- Reading text
BySandra Harris, writer at


On remarking to a Facebook friend that I was going to watch this film, he rather wittily replied:

‘JASON TAKES MANHATTAN…? JASON TAKES A REALLY LONG BOAT TRIP TO MANHATTAN, more like!’ Indeed. I couldn’t have put it better myself.

The boat in question is filled with American high school students on a school trip to the Big Apple. Naturally, Jason Voorhees, recently reanimated by a surge of power from an underwater cable, has become a stowaway on said ship and is killing the teens one by one in different ways. That is so typically Jason…

By the time the cruise is over and the ship is littered with bloodied corpses- is there any other kind?- only a few passengers have managed to survive the cull. Jason disembarks when the others do and spends the rest of the film trying to kill the peeps he missed aboard ship.

- Aim
According to the film review, what reanimated Jason Voorhees? Answer from the film review alone.

- Material provided
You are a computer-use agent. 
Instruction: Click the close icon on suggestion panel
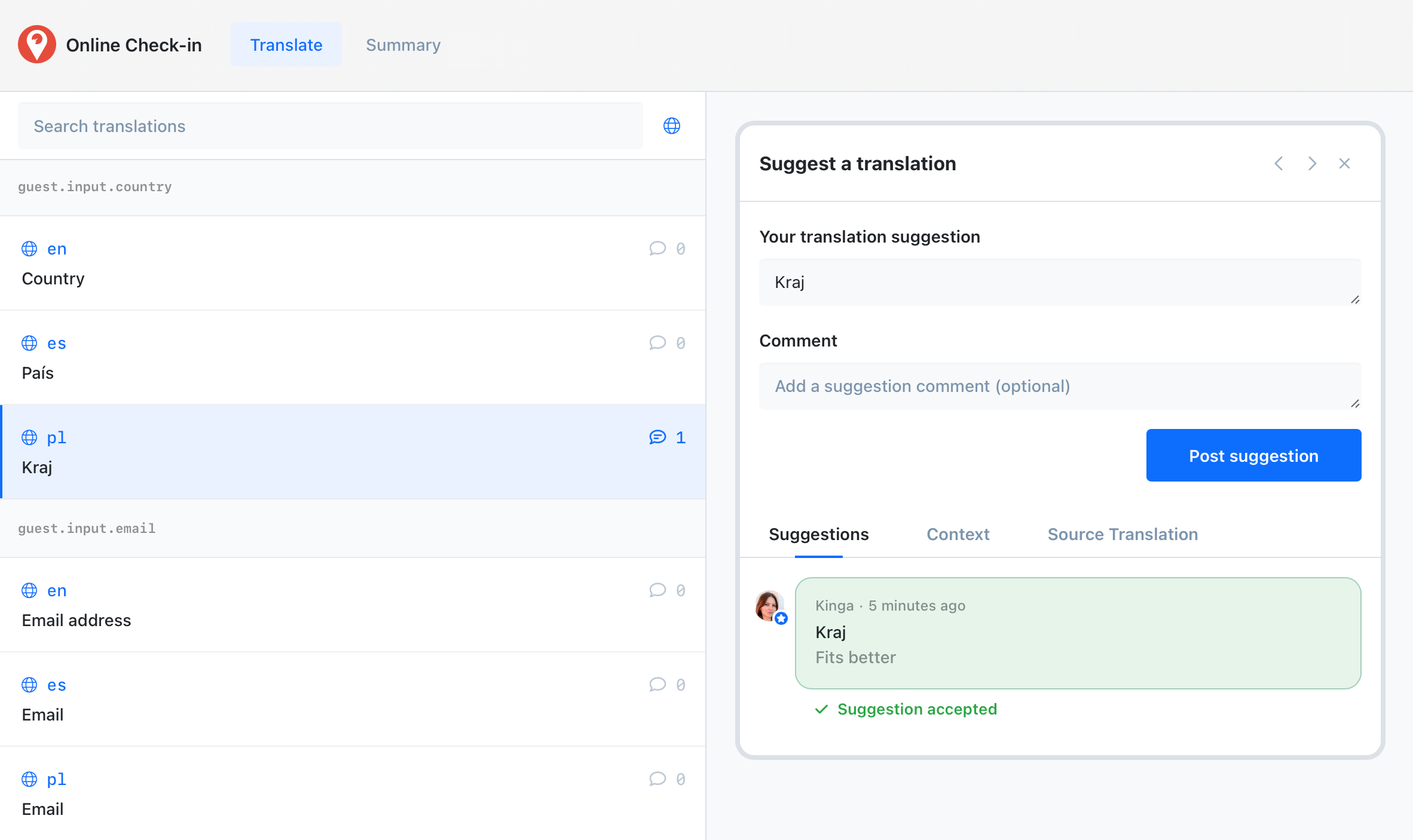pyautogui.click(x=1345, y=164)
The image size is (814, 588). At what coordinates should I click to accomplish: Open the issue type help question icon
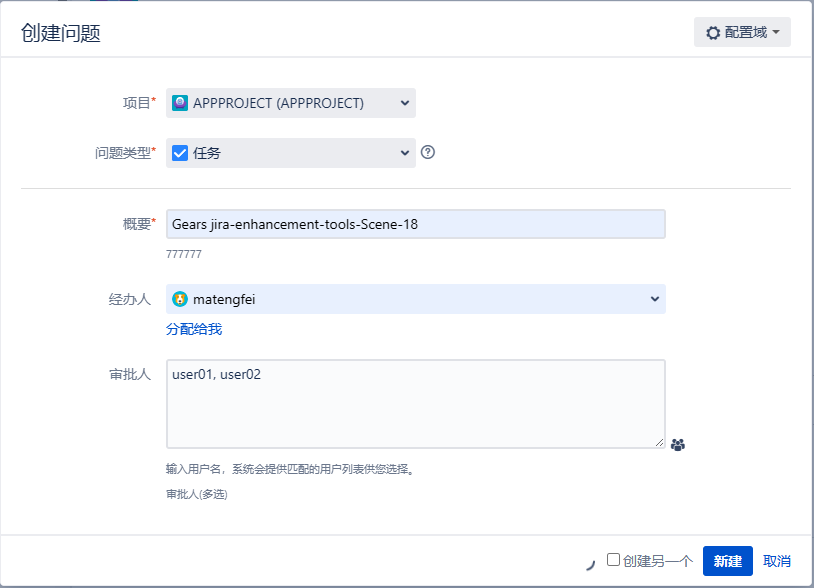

- Result
A surge of power from an underwater cable.